Alyssa’s question led Brooke and Vanessa to exchange a look. “The banquet?” Brooke asked Vanessa. “The one I was at?”
“Did you guys kiss again, and you went stone-cold on him?” Alyssa asked, holding up her screen to show a picture.
The picture was a close-up of their kiss at the banquet. It was a very passionate, if quick, kiss, but right as it was intensifying, Vanessa had pulled away. That moment was what was frozen on the screen, and it looked far harsher than she ever would have realized.

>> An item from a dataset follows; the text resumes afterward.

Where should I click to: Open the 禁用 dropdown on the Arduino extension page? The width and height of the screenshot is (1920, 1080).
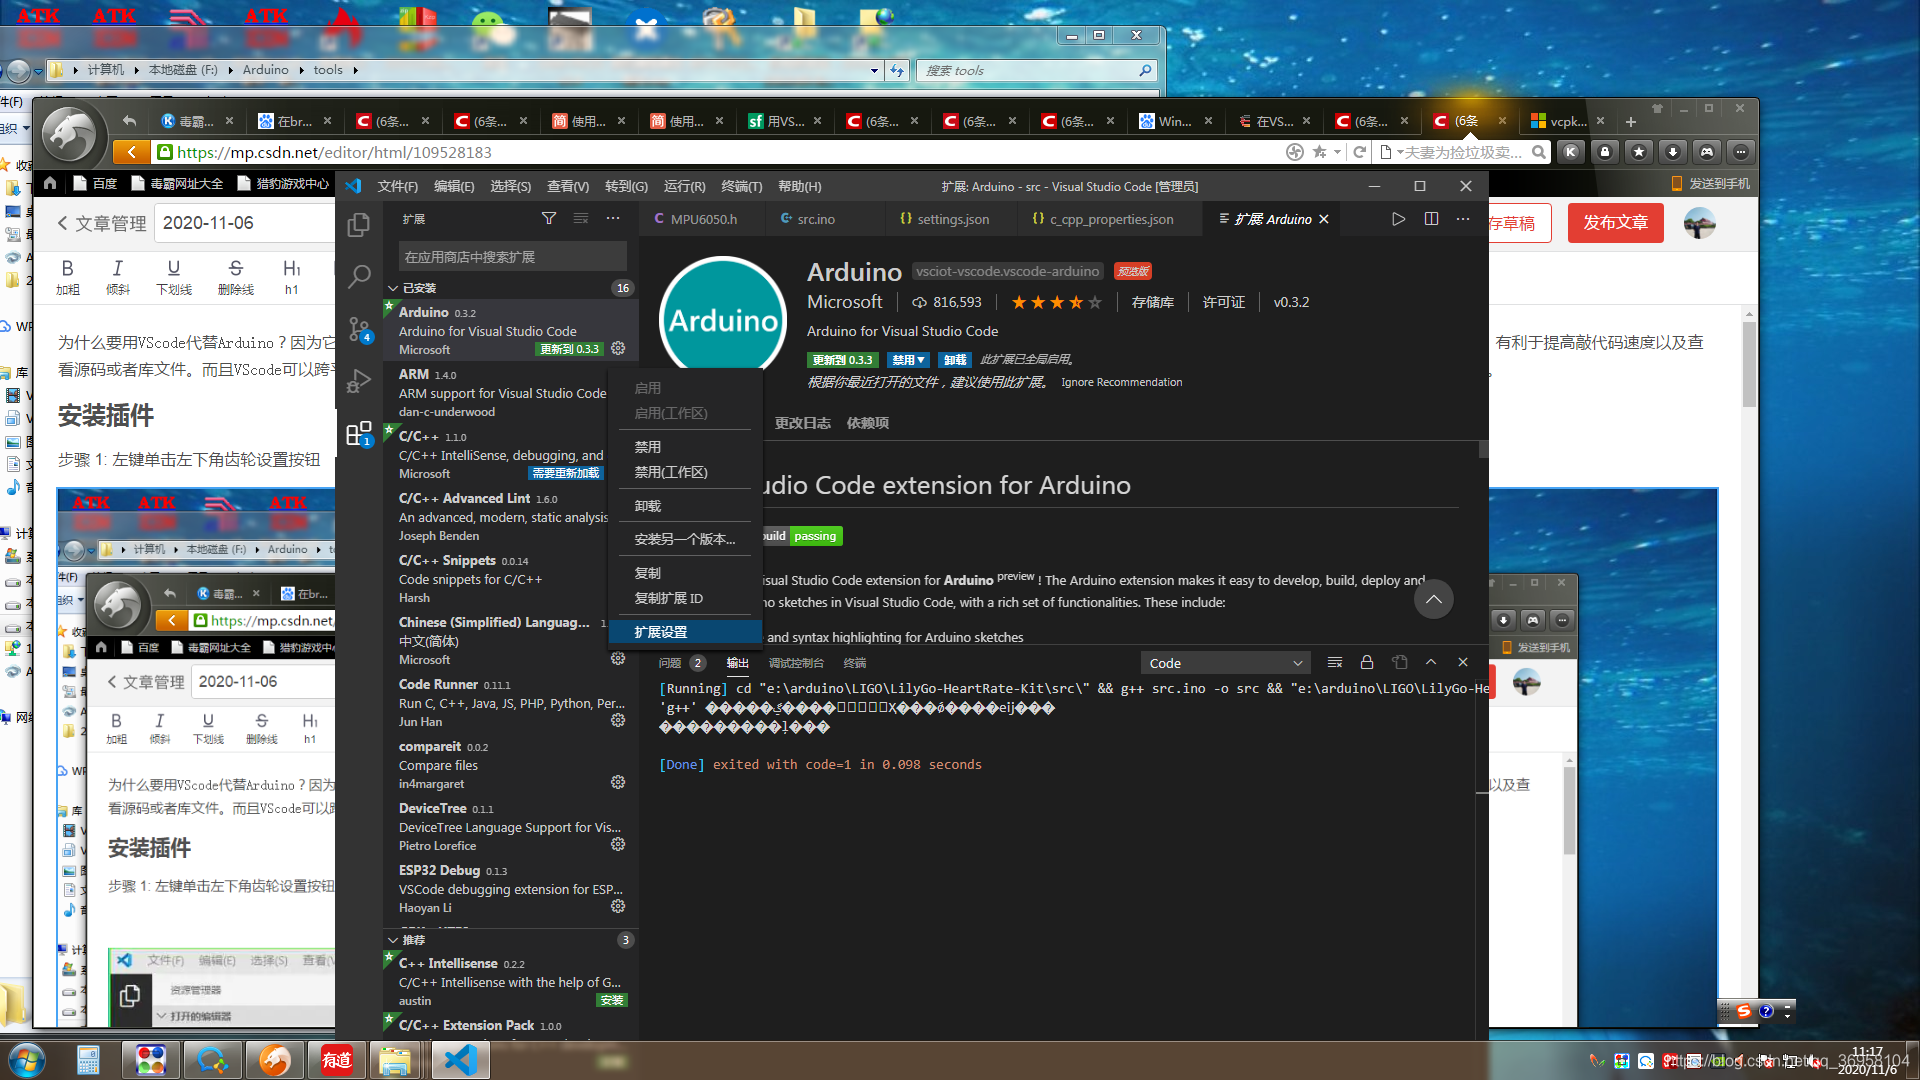908,359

She hadn’t meant to pull back so sharply.
“I knew we were at a professional event,” Vanessa said in defense of her own behavior. “I thought it would look bad on TV for him to be…”
“Making out with a booth babe,” Brooke said with a teasing smile on her face, no doubt remembering how much the term had riled Vanessa up just minutes ago.
That summed up pretty well why she’d pulled away, though. Her role as a promotional model had put her, technically, in his employ, and kissing employees was bad business for most bosses. All bosses, not just those who were trying to turn their reputations around.
“People are arguing about whether or not you’re into him,” Brooke said, once again staring at her screen. “We have to go watch the rest of the show.”
Vanessa squeezed her eyes shut, took a deep breath, and shook her head. “I can’t watch it. I have to go.”
Both roommates looked up from their screens, staring open-mouthed at Vanessa as she stood and grabbed her jacket and purse. She had no idea where she was going, but she felt the need to run as far away from this as she could get. Without another word to her roommates, she exited the apartment, headed straight for her car, started it up, and drove.